* _Source_

The Google ML Test Score: Measuring Your Sust-AI-nability

Scaling AI Florian Douetteau

Today, there (probably) isn’t a single company out there that would release a piece of software without testing it. Testing can ensure quality, save money, and eliminate risk. So it goes without saying that machine learning (ML) systems should also be tested.

Between 2016 and 2017, Google published two papers on building robust architecture for ML, including rubrics for self-assessment of one’s architecture. One of the underlying tenets of both papers (that, it’s worth noting, many companies spinning up their ML capabilities today tend to overlook or downplay) is the fundamental difference between testing software and testing machine learning systems.

Testing ML is different than testing software because of multiple steps (offline and online) and possible failure points (data needs to be tested, monitored, etc.). In addition, software testing is relatively simple because for every input, there is a known, defined output — not so with ML systems:

sustAInability

Given the number of steps involved and these potential points of failure, naturally, evaluation of a ML-based system is significantly more complicated as well. Google’s test score self-assessment looks at 28 criteria in four groups. Here’s the gist:

  • You shall maintain all features in a schema, keeping only meaningful features that are not too complex to build (compared to what you want) and that can be used from a privacy or regulatory standpoint in your industry. All of that is tested programmatically.
  • You shall build models in a historized environment, optimizing model parameters and doing regular checks against baseline models (with a good understanding of the model quality per the business metric and over all subparts of the data).
  • You shall build fully integrated ML pipeline that you can easily debug and where everything is tested before pushing to production (plus it must be easy to rollback).

* _Listed records_
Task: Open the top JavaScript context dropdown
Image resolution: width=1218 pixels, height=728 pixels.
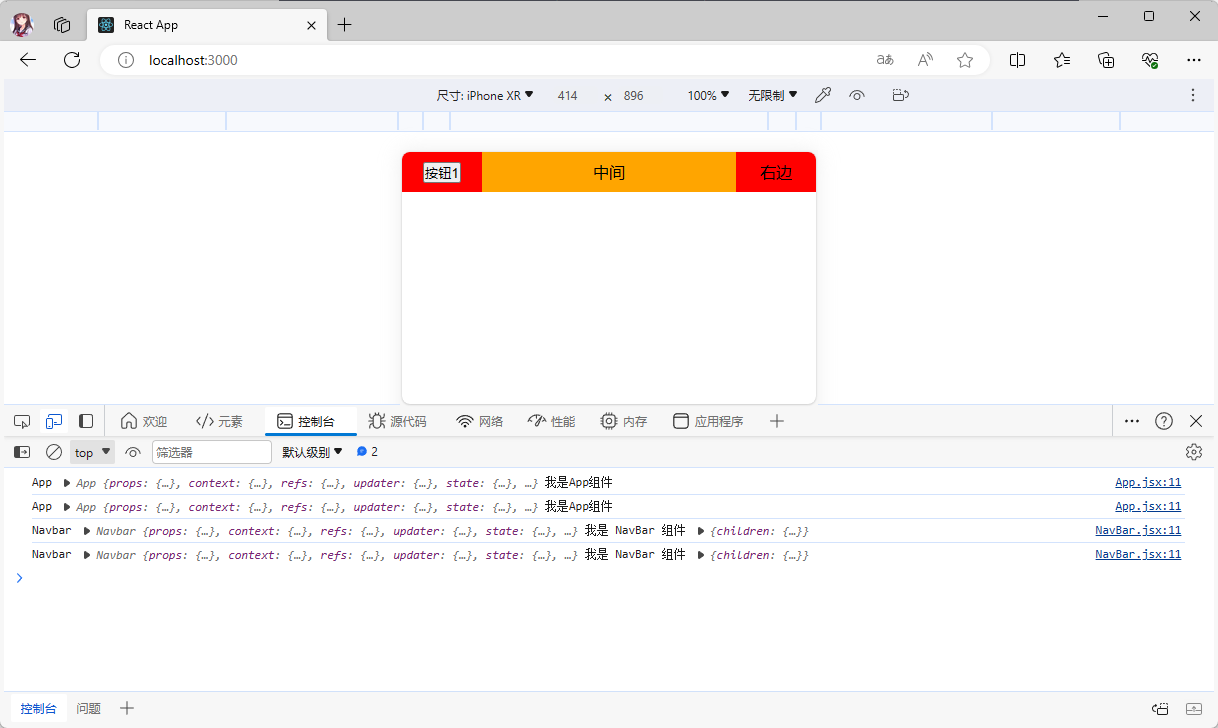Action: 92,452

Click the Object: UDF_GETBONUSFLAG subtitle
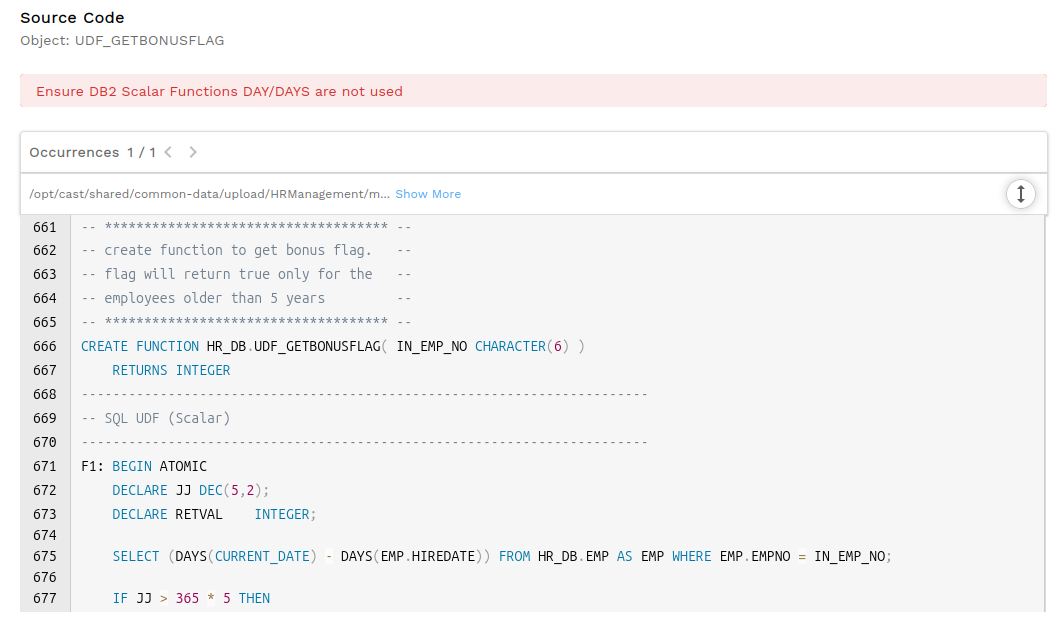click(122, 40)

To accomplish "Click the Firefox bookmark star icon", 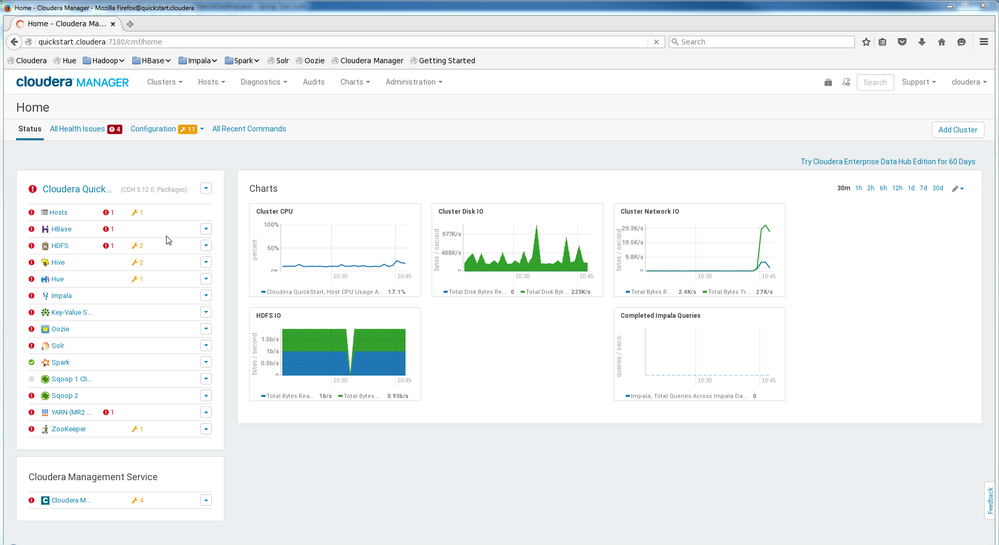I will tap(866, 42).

---

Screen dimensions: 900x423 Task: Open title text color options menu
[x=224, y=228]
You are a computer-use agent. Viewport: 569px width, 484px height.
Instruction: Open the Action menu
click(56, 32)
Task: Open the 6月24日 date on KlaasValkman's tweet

...

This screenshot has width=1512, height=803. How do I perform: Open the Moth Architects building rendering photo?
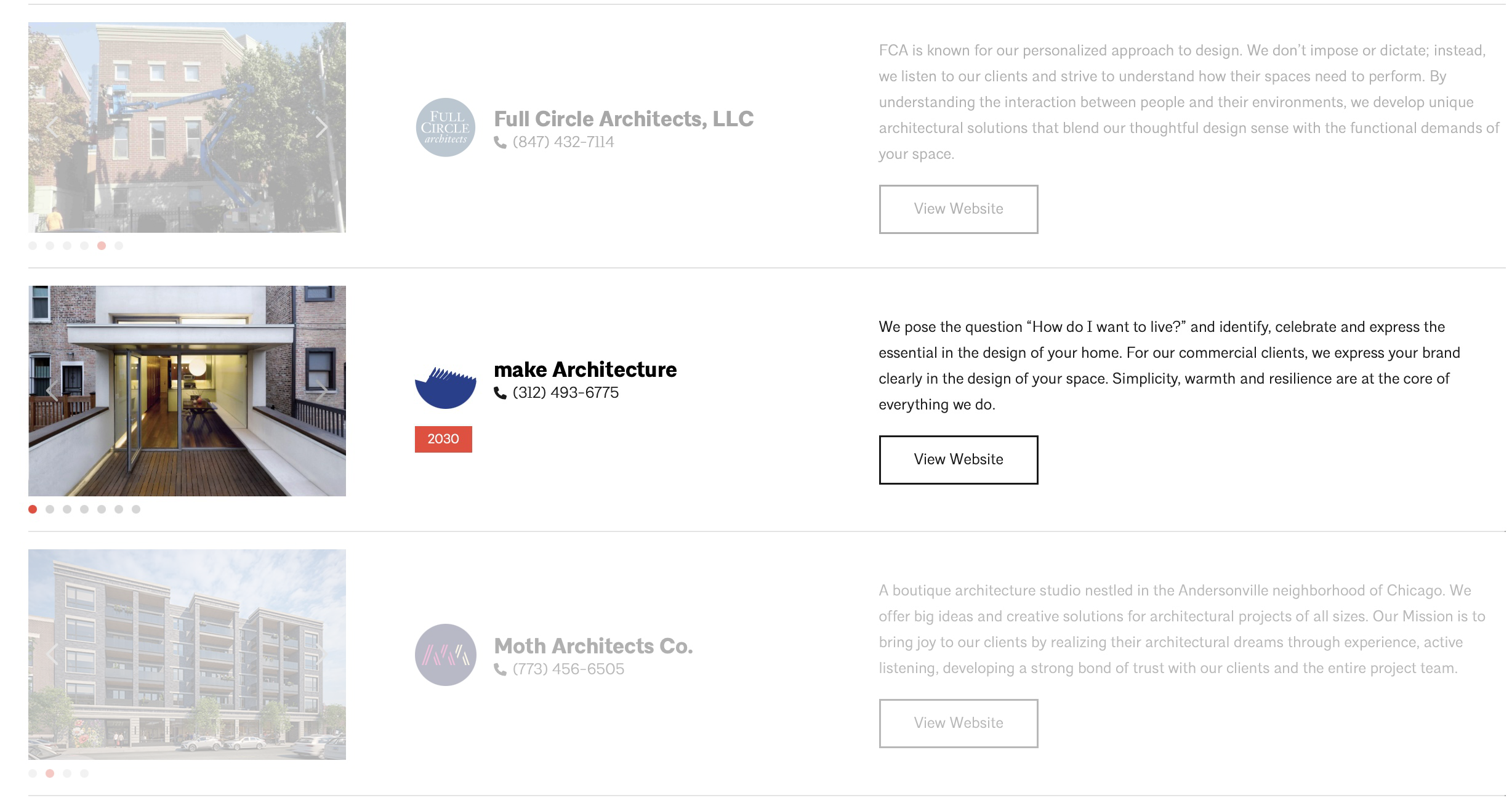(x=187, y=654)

* _Task set_
#1 In the article on the Google ML Test Score, how many criteria does Google's self-assessment examine, and into how many groups are they divided?
#2 Extend the article on the Google ML Test Score, starting after its last sentence.

* _Responses for each task_
#1 It examines 28 criteria, divided into four groups.

#2
  • You shall build a monitoring practice that monitors for unavailability or changes in input data, inconsistencies between training and scoring sub-parts, decrease in model statistical quality, or overall speed of the system.

More specifically, here are the criteria in their groups:

  • Data 1: Feature expectations are captured in a schema.
    Data 2: All features are beneficial.
    Data 3: No feature’s cost is too much.
    Data 4: Features adhere to meta-level requirements.
    Data 5: The data pipeline has appropriate privacy controls.
    Data 6: New features can be added quickly.
    Data 7: All input feature code is tested.
  • Model 1: Every model specification undergoes a code review and is checked in to a repository.
    Model 2: Offline proxy metrics correlate with actual online impact metrics.
    Model 3: All hyperparameters have been tuned.
    Model 4: The impact of model staleness is known.
    Model 5: A simpler model is not better.
    Model 6: Model quality is sufficient on all important data slices.
    Model 7: The model has been tested for considerations of inclusion.
  • Infra 1: Training is reproducible.
    Infra 2: Model specification code is unit tested.
    Infra 3: The full ML pipeline is integration tested.
    Infra 4: Model quality is validated before attempting to serve it.
    Infra 5: The model allows debugging by observing the step-by-step computation of training or inference on a single example.
    Infra 6: Models are tested via a canary process before they enter production serving environments.
    Infra 7: Models can be quickly and safely rolled back to a previous serving version.
  • Monitor 1: Dependency changes result in notification.
    Monitor 2: Data invariants hold in training and serving inputs.
    Monitor 3: Training and serving features compute the same values.
    Monitor 4: Models are not too stale.
    Monitor 5: The model is numerically stable.
    Monitor 6: The model has not experienced a dramatic or slow-leak regressions in training speed, serving latency, throughput, or RAM usage.
    Monitor 7: The model has not experienced a regression in prediction quality on served data.

Improving Your Score

In case you didn’t notice, this list of criteria is both incredibly broad and incredibly thorough. Developing home-grown ways of addressing each of these criteria in hopes of improvement is expensive in terms of both time and resources. So how, then, can a company improve its Google ML Test Score meaningfully?

google ML test scoreWant to improve your Google ML Test Score? Use a data platform.

One of the easiest ways is with an underlying platform built for the explicit purpose of developing, deploying, and maintaining ML-based systems. Data science, machine learning, or AI platforms offer — or should offer, if you’ve chosen the right one — capabilities that check off many of the categories in all four groups.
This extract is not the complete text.